I find out that surgery is being planned for me that same day, it seemed kind of sudden to me, but the other option was the following Wednesday and that is just no good. There were lots of people who came to visit me, and thank you very much for that I really do appreciate it. Surgery was actually real easy, and was actually shorter than the surgeon expected. I now have, from my understanding, at least one plate in my foot and couple of screws, one larger one to keep my ankle from moving from side to side. The larger one has to be removed in a later surgery.

They keep me overnight for observation. Everything is going wonderfully (more people came to visit that night and the following morning..yay for them too) and I have to try getting around the hospital on crutches. The crutches and I did not get along, they require too much balance and I felt like I was going to fall over at any moment. Since that was not an option, I get to take a less dignified form of transportation; a walker. Yes that's right I have my very own walker, as if people needed more ammo for old man jokes. I could have sworn it had a sticker on it that said "As Seen In Nursing Homes". I am joking of course, it has actually worked out to be pretty good for me, it requires less balance, and lots of upper body strength; both of which I have.

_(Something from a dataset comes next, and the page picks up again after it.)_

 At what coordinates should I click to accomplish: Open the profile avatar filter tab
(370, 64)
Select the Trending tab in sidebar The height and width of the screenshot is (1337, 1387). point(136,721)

I am back at my mom's new house now recovering which may take as long as 8-12 weeks. I was startled by that number at first and still am. There have been so many thoughts running through my mind, I will have to blog about them later. As for now, I have a doctor's appointment in the afternoon, I really want him to have good news for me, in at least everything is going to plan and looks good. I am a bit afraid; this will be my first big outing out of the house since I got here on Saturday. There will be lots of walking/hobbling on this trip, more than maybe I have done all week, and it can be exhausting. But I will also get to look at my leg for the first time and get a new dressing on my wound, and that makes me happy. I have been blessed by the outpouring of support I have received from my friends. Some of you will be proud that I did not vomit nor cry a single tear during this whole incident, and even my sister cried when she walked in and saw my foot doing it's candy cane impression. I also have to admit I have cried a lot at missing this mission trip, it makes me so sad to think that I missed it. My friends out there on the field have been wonderful to keep me updated and to call me to keep my spirits up, gosh I love you guys. You have no idea how much it kills me to not go on that trip with you.

Now that I have typed all this, I am really hoping that it all makes sense to someone other than me. Boy is this sucker long too, well I needed to have a long one for this month. Thanks to everyone again, and please pray for me.